Je trouve que fermer les maisons des jeunes à 18 h n’est pas professionnel. Cela revient à fermer à l’heure où les jeunes arrivent ! Il faudrait des lieux où les habitants des quartiers puissent se rendre, avec des personnes présentes pour écouter leur parole, afin de comprendre leur logique. En effet, si nous ne la comprenons pas, les solutions élaborées seront fausses. Cette parole peut déranger ou blesser, mais nous avons besoin de l’entendre. Lorsque ces personnes ont été écoutées, un constat doit être fait au sein de groupes de travail. C’est le rôle du Conseil local de sécurité et de prévention de la délinquance (CLSPD). Il n’existe pas de solution miracle, mais il y a tout de même des solutions, à condition que les partenaires décident de travailler ensemble. Malheureusement, ce n’est souvent pas le cas. Tout le monde détient une part de connaissance, une intelligence sur ce sujet, mais elles ne sont pas échangées.

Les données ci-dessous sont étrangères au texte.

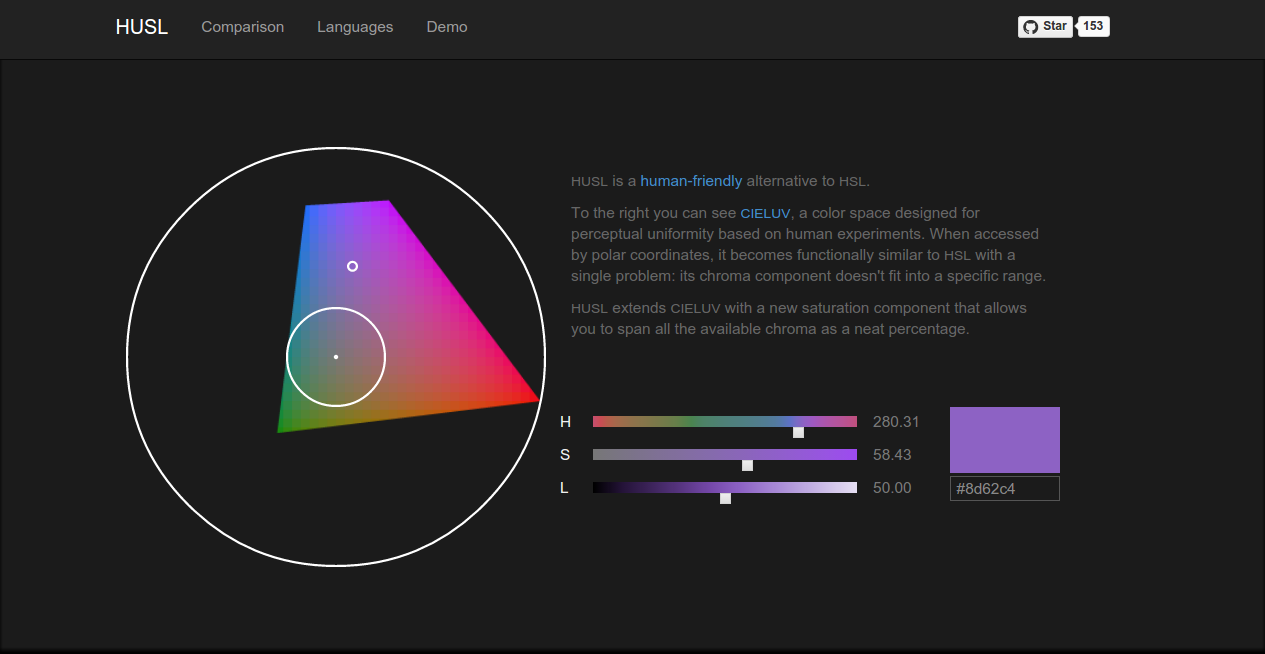The image size is (1265, 654).
Task: Select the hue value 280.31
Action: pos(895,422)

Quand je m’installe en médiation nomade, je me place juste à côté de la maison des jeunes ou du centre social, qui est fermé. S’il était ouvert, ma présence ne serait pas nécessaire... Je suis là pour de très belles soirées, où tout le monde va rire et se faire plaisir, car dans les rencontres, il se passe toujours quelque chose. Cela produit un déclic et je suis persuadé que nous avons sauvé des vies.

Il faut continuer à écouter cette parole mais à condition qu’à un moment donné, les habitants et les acteurs aient un peu plus de pouvoir pour faire évoluer les situations. En effet, c’est en donnant du pouvoir aux habitants qu’ils pourront eux-mêmes changer les choses. Il faut également prévoir plus de moyens pour la prévention. Nous en avons énormément pour construire des prisons, déployer plus de policiers et de caméras. Une caméra coûte 12 000 euros, la moitié d’un poste d’éducateur, et elle ne fait que déplacer la délinquance. Est-ce la bonne solution ?

À chaque fois qu’il y a un problème dans les quartiers, la réponse est policière, alors qu’il faudrait qu’elle soit sociale. Il faut ramener des adultes bienveillants. Il faut parler d’amour dans les quartiers. Il faut aller à la rencontre de ces jeunes qui posent problème, une extrême minorité. Il faut décider d’y aller ensemble. Le seul fait de créer un espace de parole avec ces personnes produit un résultat, car la parole et l’écoute permettent de faire exister la personne, de la mettre à la lumière. Sinon, elle va prévoir un attentat ou brûler des voitures pour exister...


Article écrit par Yazid Kherfi.

Article paru dans le numéro 189 d’Alternatives non-violentes.